SOUTHEAST TEXAS RECORD

Sunday, December 22, 2024

Anguish management

Mental anguish isn't worth what it used to be. There must be a glut on the market causing devaluation and declining prices. A bucketful of anguish and a dollar only will get you a cup of coffee, it seems.

That's what A.B. Mansfield and Clinton Findley discovered recently in Judge Bob Wortham's 58th District Court.

In June 2005, a truck that was allegedly speeding and following too closely collided with vehicles driven by Mansfield and Findley. In February 2007, Mansfield and Findley got together and filed suit against Trahan Trucking, the driver's employer, seeking monetary damages for mental anguish, physical pain and future medical expenses.

When the case finally concluded last month, however, Mansfield and Findley received nothing for their anguish, and nothing for pain and future expenses. Zero. Zilch. Nada.

Though the agony of defeat was added to their anguish, the depressed duo were awarded a total of $15,000 to cover medical expenses for injuries received in the accident -- $10,000 for Mansfield, $5,000 for Findley.

Thanks to a motion to prevent disclosure, the jury didn't know the plaintiffs already had been compensated for their medical expenses with benefits received from their insurance companies.
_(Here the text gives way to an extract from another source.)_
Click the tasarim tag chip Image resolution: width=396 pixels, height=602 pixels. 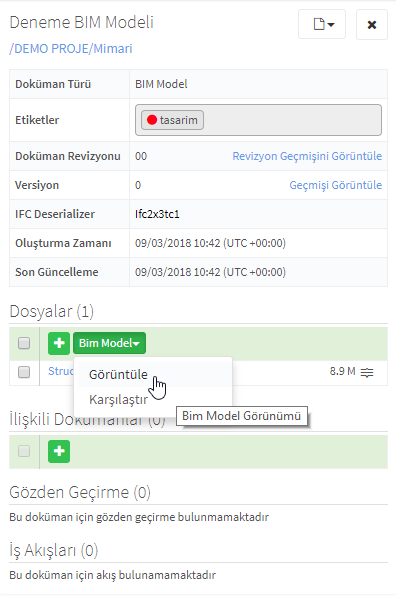[x=172, y=120]
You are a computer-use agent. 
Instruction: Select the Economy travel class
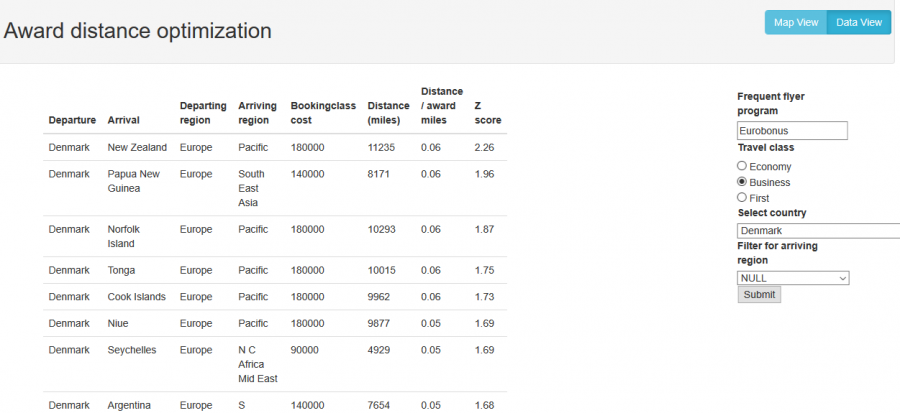point(742,166)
So the plaintiffs actually did manage to get some extra cash, even if it was considerably less than they had hoped.

Apparently, the jurors had doubts about the magnitude of their anguish.

How do you measure anguish? It's an intangible and it's subjective to boot. What's anguishing to one person may not ruffle another. Are certain people entitled to greater damages because of heightened sensitivity? Should the hard-nosed and thin-skinned settle for less?

We'll leave those thorny questions to legal theoreticians.

What we'd really like to know is this: Will the plaintiffs use their award to reimburse the insurance companies that already have compensated them? Or will the prospect of doing so cause them additional anguish? If that's the case, they can sue us for suggesting it.